The demand for changing the names of buildings or other facilities seems to me a purely emotional reaction and one that is not very well thought out. In the case of the Middleton Library, we must recognize that school officials at the time felt Troy Middleton had virtues and made contributions that earned him notice and recognition. A bit of research into his background will bear this out. Based on this, they felt he earned the honor of preserving his memory on a campus building. Frankly, his military service alone deserves recognition. That he held some beliefs we now consider unpopular and socially unacceptable should surprise nobody. Such negative beliefs were still deeply seated in southern society during his lifetime.
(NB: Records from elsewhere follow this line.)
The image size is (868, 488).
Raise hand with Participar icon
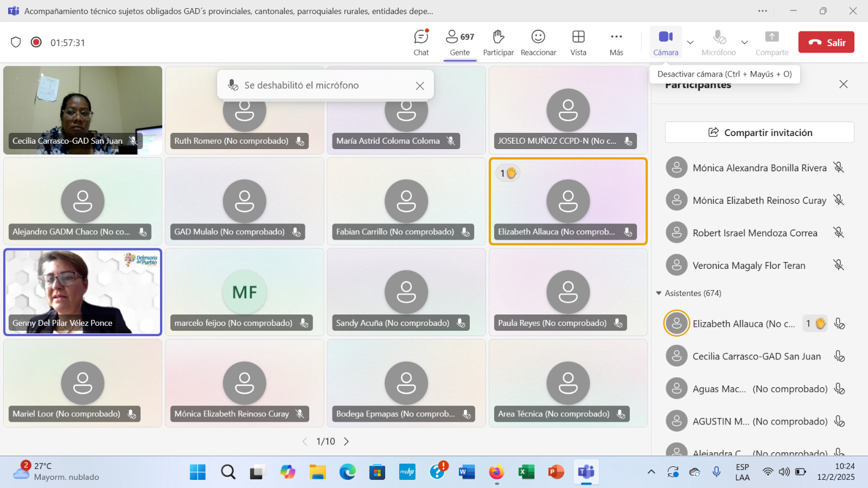(498, 43)
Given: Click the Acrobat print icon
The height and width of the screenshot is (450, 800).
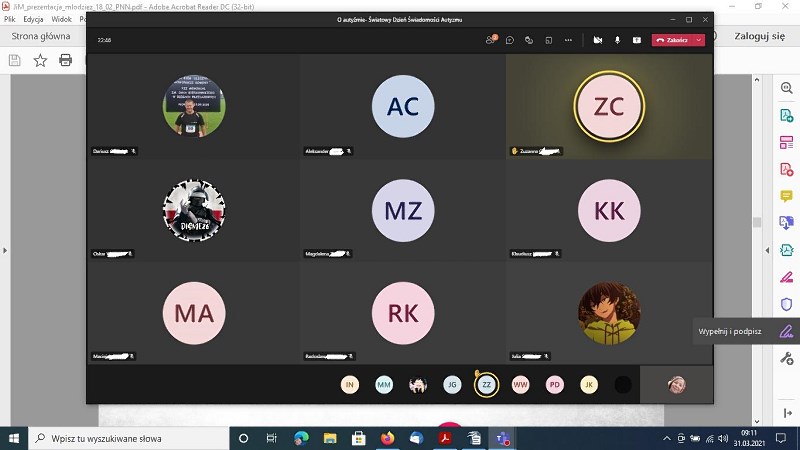Looking at the screenshot, I should [66, 60].
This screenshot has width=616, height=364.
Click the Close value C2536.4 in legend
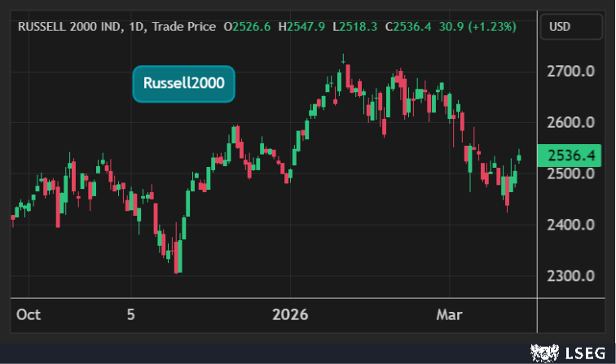pyautogui.click(x=410, y=27)
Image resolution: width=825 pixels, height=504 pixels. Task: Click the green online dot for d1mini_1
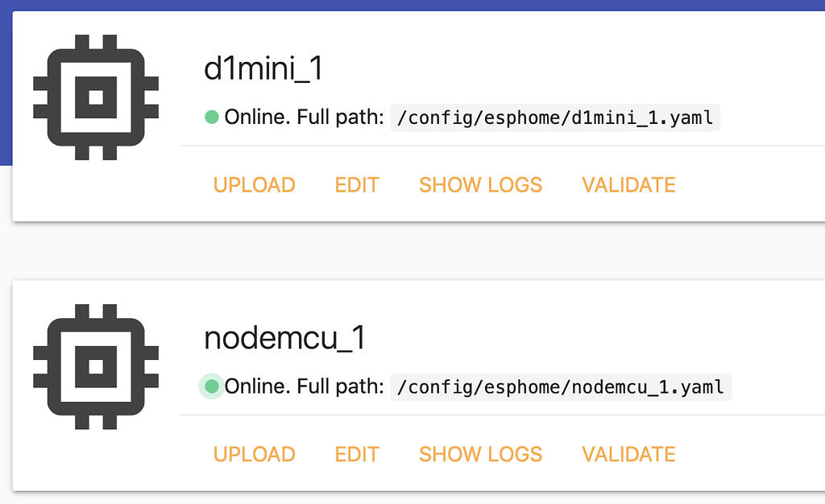[x=212, y=117]
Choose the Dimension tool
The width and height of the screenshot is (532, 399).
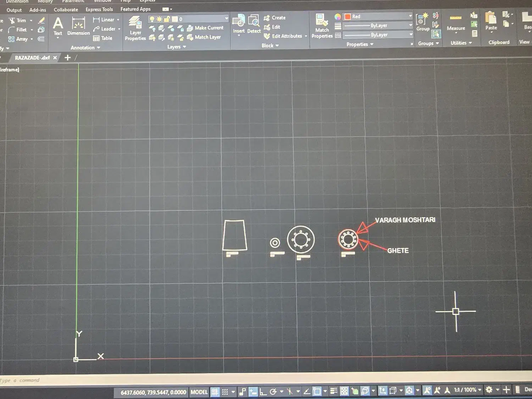[x=78, y=27]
Thankfully, evolution is hard at work. The process continues in our species — painfully slow in many areas — but we evolve, nonetheless. We have learned to change. I believe judging people who lived in the past by today’s moral and ethical standards is unfair, misleading, and simply wrong. It serves no meaningful purpose. History can be explored, more deeply examined and researched to provide revisions that offer clarity and a better understanding, but it cannot be changed.
With obvious exceptions, is it right to judge a person’s life by one specific parameter alone? If so, this suggests we should reconsider how Abraham Lincoln is remembered. After all, during the civil war, his deepest belief and driving principle was the preservation of the Union. He was willing to negotiate with the Confederacy for a settlement on the issue of slavery, i.e., allow existing slave states to remain, with no new states added, if it would end the war and preserve the union. Do you consider him racist?
I always found it interesting that Franklin Roosevelt’s family fortune was built, in part, on dealing opium to China! Morally reprehensible and highly illegal today, of course, it was an incredibly profitable practice that was overlooked, even tolerated at the time because elitist profiteers in the west cared little for the plight of the people in far off Asia. Since Roosevelt benefited directly from this fortune, would you call him and his family racist?
It was not specifically mentioned, but I do believe Confederate monuments should be removed. Not specifically on racial grounds, but because the Confederates rebelled against the Union. They chose armed conflict over diplomacy, and they lost their bid for separation. Their ideology and separatist ways were a threat to democracy and social order. They remain so even today and should be removed from our collective consciousness.
Arguing for a name change is, at best, a fleeting gesture that will not be long remembered. How would this make anyone’s life better? What terrible wrong does it right? It’s a distraction from more pressing issues facing school administration. I cannot see how this does anything more than make students and citizens who are displaying outrage and white, liberal guilt feel good about themselves. Think bigger! Take action on something that will bring change — real change. One doesn’t have to look hard to see there is much that can be done to make life even a bit better for people.
Changing the name of the Middleton Library is just not one of them.